Friday, July 27, 2007

Reading on my vacation

Taking a few days off from worK. Car travel is perfect for reading. When I was young I would have trouble reading in the car. Did I just will myself to be able to read in a car, or did I just outgrow it? I get a lot of my reading done in the car. Listening to audio-tapes helps tremendously. I recommend starting a difficult book with the audio version. I find that I can then go to the written version after a couple of tapes. And finish it with both. I have done that lately. I did that with The Stone Diaries by Carol Shields. And Slaughterhouse-Five. The audio version I listened to was read by the actor Ethan Hawke. The fantasy version of the bombing of Dresden. I know I will have to read it over again to better understand it.

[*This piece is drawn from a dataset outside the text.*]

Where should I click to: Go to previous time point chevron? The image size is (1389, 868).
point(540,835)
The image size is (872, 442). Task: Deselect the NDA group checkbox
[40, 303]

Haven't read Science Fiction in a very long time. The Planet of the Apes by Pierre Bulle, translated from the French may have been the only one I read. Did I read The Cat From Outer Space or do I just think I did? I'm going back 40 years so my memory is a little fuzzy. After I saw the movie on the planet of the apes, then I read the book. I must have been fourteen. I read Gone With the Wind a few times in that same era. I was disappointed by the movie. I think I like to see the movie first and then read the book. That reminds me, I did pick up the DVD on The Weight of Water and it sat on my shelf. Guess I was afraid to watch it. Was it going to be too scary? So I brought the book home from the library. It didn't end at all like I thought it would. Haven't seen the movie yet, but I am sure the movie version is very different. That book has stayed with me. Strong sense of place, taking place on the coast of Maine. The characters are living on a boat, five people cramped in. The story transfers between the past and present. The main protagonist is photographing an island in the ocean where a double murder had taken place. The suspense the reader feels is the impending murder in the present time. This book was written by Anita Shreve, the first I've read by her.

Monday, July 9, 2007

Garrison Keillor has written a history of radio in St. Paul Minneapolis. He ought to know, he was in radio for many years, recreating the glory days on his own A Prairie Home Companion starting in 1974. But this book is a little more racy than his typical home show so that made it all the more fun. Poking fun at the locals and the stars on radio, he exposes all their humaness and weaknesses. You have to like Frank White, the naive young man who stars his career in radio, and grows wise to the older generation. He learns when to stand on his own feet and branch out into the world of television in the early 50's. Garrison's own voice on the book on tape is pitch perfect, his droll sense of humor matching the story. A hit.